**Request A**:
Please quote the MongoDB replication lag post between "Due to the high" and "suggested by mongo.", inclusive.
**Request B**:
According to the MongoDB replication lag post, what caused disk utilization to spike? Answer in one to three sentences.

**Selected passage**:
----

Read/Write request issue related to IOPS reached around 30K/sec and exceeding the configured maximum Disk IOPS of approximately 16K

Moni_Hazarika · May 14, 2024, 9:09am

We are seeing replication lag going upto approximately ~4 minutes on both the secondaries. We have a replica set of 3 with same node configuration for primary and secondary. We had created a ticket with mongo support but not getting any leads.
Due to the high workload of inserts, disk utilization spiked, and concurrently, Read/Write request issue related to IOPS reached around 30K/sec and exceeding the configured maximum Disk IOPS of approximately 16K.
For slow queries we have added indexes suggested by mongo.
We see some queries performs an IXSCAN operation but still exhibits a high KeysExamined:nReturned` ratio and read GBs of data from disk. Not sure what’s the reason.

----

**Material provided**:

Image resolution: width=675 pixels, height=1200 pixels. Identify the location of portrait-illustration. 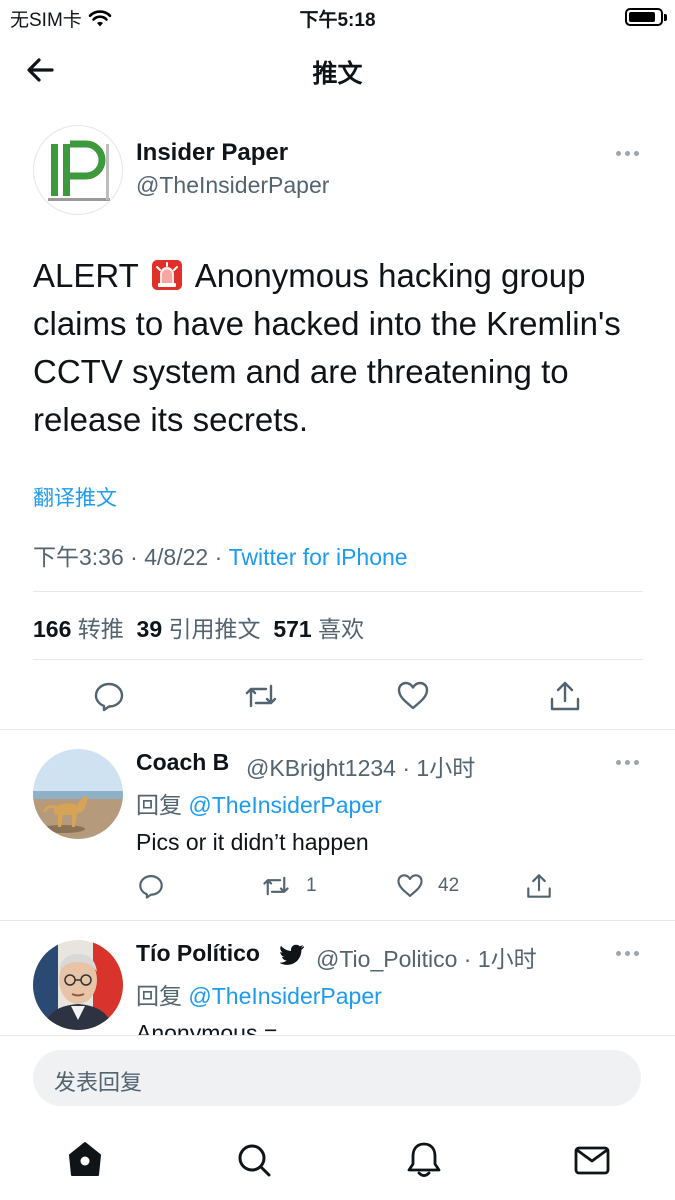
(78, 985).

----

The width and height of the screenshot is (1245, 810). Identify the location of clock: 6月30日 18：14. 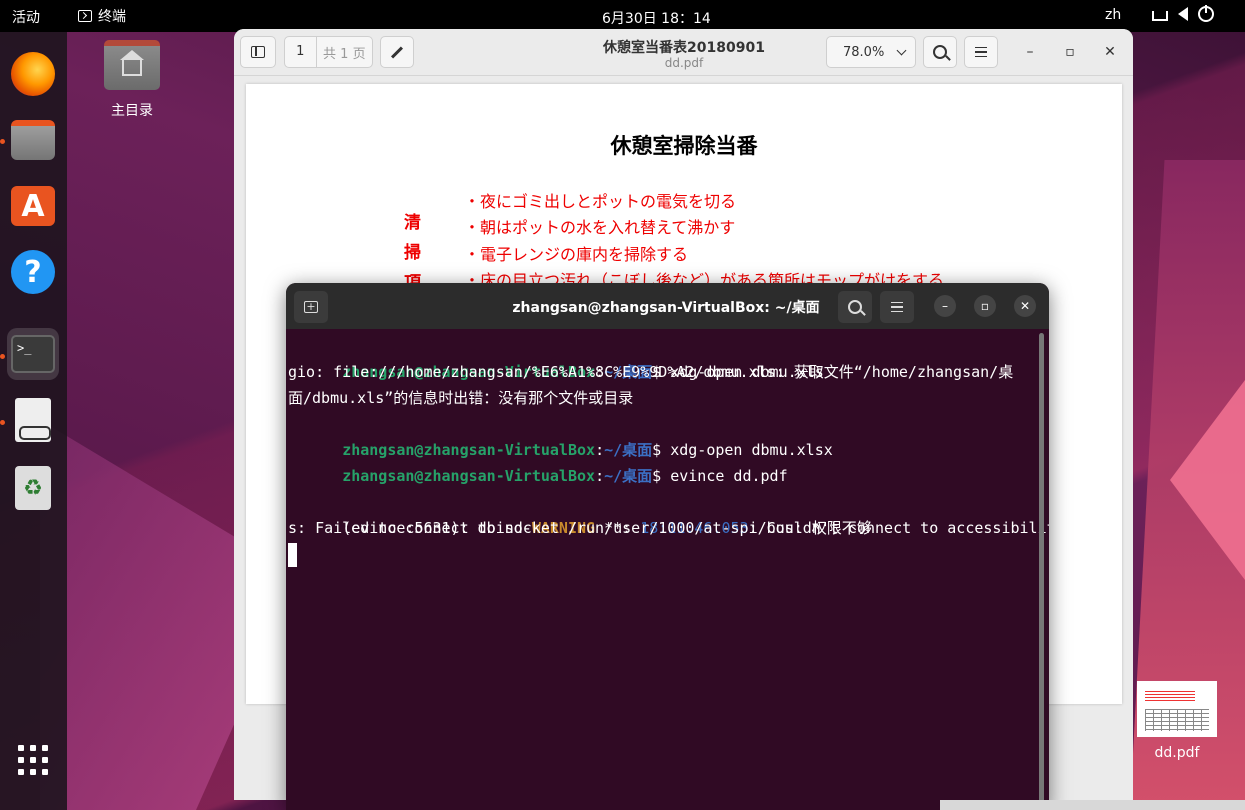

----

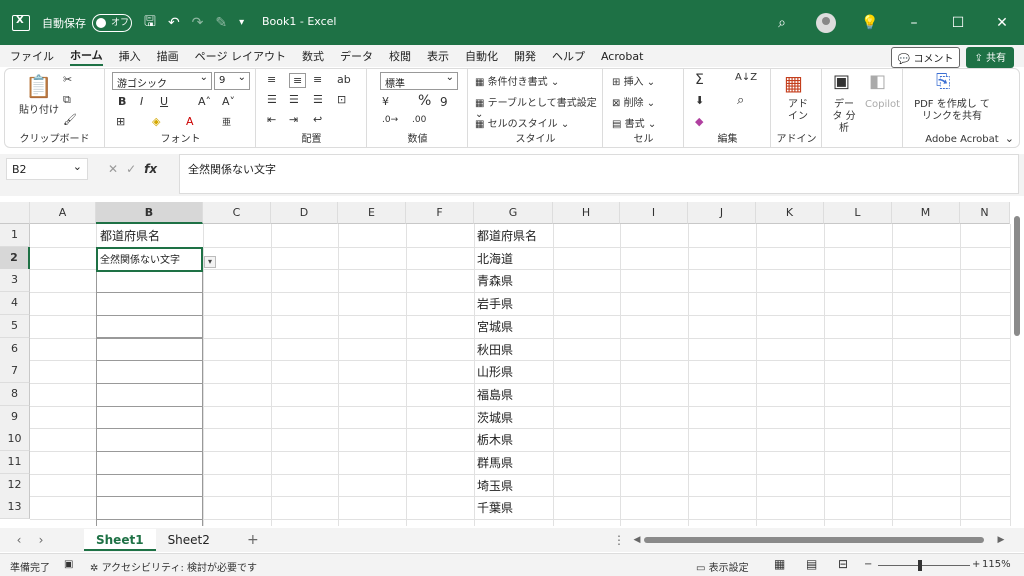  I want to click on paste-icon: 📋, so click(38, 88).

----

**Exercise solution A**:
Due to the high workload of inserts, disk utilization spiked, and concurrently, Read/Write request issue related to IOPS reached around 30K/sec and exceeding the configured maximum Disk IOPS of approximately 16K.
For slow queries we have added indexes suggested by mongo.

**Exercise solution B**:
Disk utilization spiked because of a high workload of inserts. At the same time, IOPS reached around 30K per second, which exceeded the configured maximum of about 16K.